Re: [GENERAL] Table using more disk space than expected

2015-09-23 Thread Francisco Olarte
Hi Steve:

On Wed, Sep 23, 2015 at 7:25 PM, Steve Pritchard
 wrote:
> I thought that autovacuum should recover the free space, however I see now
> from the documentation that it doesn't (and that this is deliberate):

> I'll do a VACUUM FULL, which I expect to reduce table_len.

Full is for when you've done a drastic reduction on a table. Some
tables oscillate in size, grow and shrink and regrow.., those do not
benefit of vacuum full on the long run, because if you have a table
which oscilates between , let's say, 10G and 20G you need 20G of disk
space, if you shrink and fill the rest with other uses server will
crash on next growth ( some very special cases may be different, but
in general if you have free space is because you create/delete, be it
directly or via MVCC updates, so having it there for next usage is not
so bad ).

Francisco Olarte.


-- 
Sent via pgsql-general mailing list (pgsql-general@postgresql.org)
To make changes to your subscription:
http://www.postgresql.org/mailpref/pgsql-general


Re: [GENERAL] Table using more disk space than expected

2015-09-23 Thread Steve Pritchard
Tom,

Thanks for the tip about pgstattuple - I hadn't discovered that (and I
hadn't realised that it's bundled in the 9.4.4 distribution).

This is what I get:

SELECT * FROM pgstattuple('observation');

table_len   21,954,740,224
tuple_count 34,373,274
tuple_len  9,307,650,026
tuple_percent 42
dead_tuple_count198,281
dead_tuple_len 52,524,135
dead_tuple_percent  0.2
free_space 12,093,978,284
free_percent 55

So I think my estimate of the space used by live rows wasn't far out
(albeit I accept the method I used may not be reliable).
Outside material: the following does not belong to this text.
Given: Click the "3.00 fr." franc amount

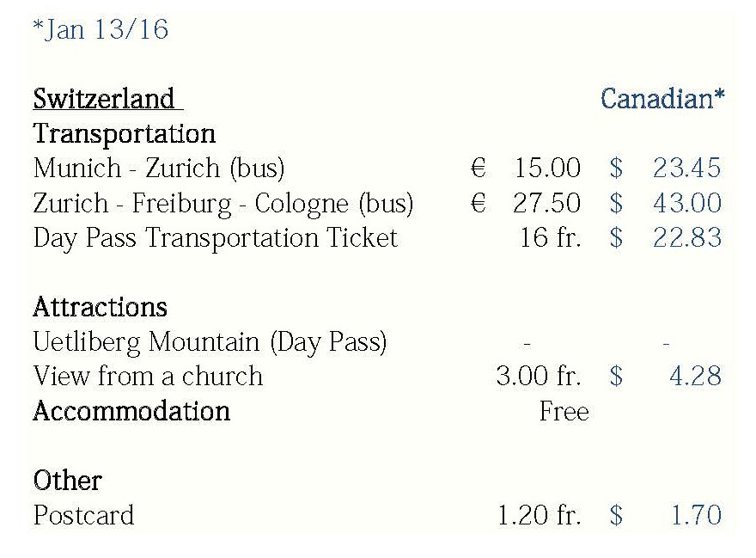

I thought that autovacuum should recover the free space, however I see now
from the documentation that it doesn't (and that this is deliberate):

"The standard form of VACUUM removes dead row versions in tables and
indexes and marks the space available for future reuse. However, it will
not return the space to the operating system, except  In contrast,
VACUUM FULL actively compacts tables by writing a complete new version of
the table file with no dead space. This minimizes the size of the table,
but can take a long time...
The usual goal of routine vacuuming is to do standard VACUUMs often enough
to avoid needing VACUUM FULL. The autovacuum daemon attempts to work this
way, and in fact will never issue VACUUM FULL."
http://www.postgresql.org/docs/9.4/static/routine-vacuuming.html#VACUUM-FOR-SPACE-RECOVERY

I'll do a VACUUM FULL, which I expect to reduce table_len.

Steve

On 23 September 2015 at 17:50, Tom Lane  wrote:

> Steve Pritchard  writes:
> > -- Average length of a row in bytes:
> > select avg(octet_length(t.*::text)) FROM observation t;
> > -- 287 bytes
>
> That measurement technique doesn't have a lot to do with reality,
> I'm afraid.
>
> The contrib/pgstattuple module could give you a more reliable idea of
> how much space is in use or not in the table.
>
> regards, tom lane
>


Re: [GENERAL] Table using more disk space than expected

2015-09-23 Thread Jimit Amin
Could you please check this after running Vacuum Analyze. I know there may
not be big difference.

As par my analysis this is free space available in table but not free in
respect to server space.
Like table contains 3 type of space.

1 Live row space
2 Dead row space
3 Free space available for that table (before vacuum it is dead row.. After
vacuum it is free to use for new insert or update)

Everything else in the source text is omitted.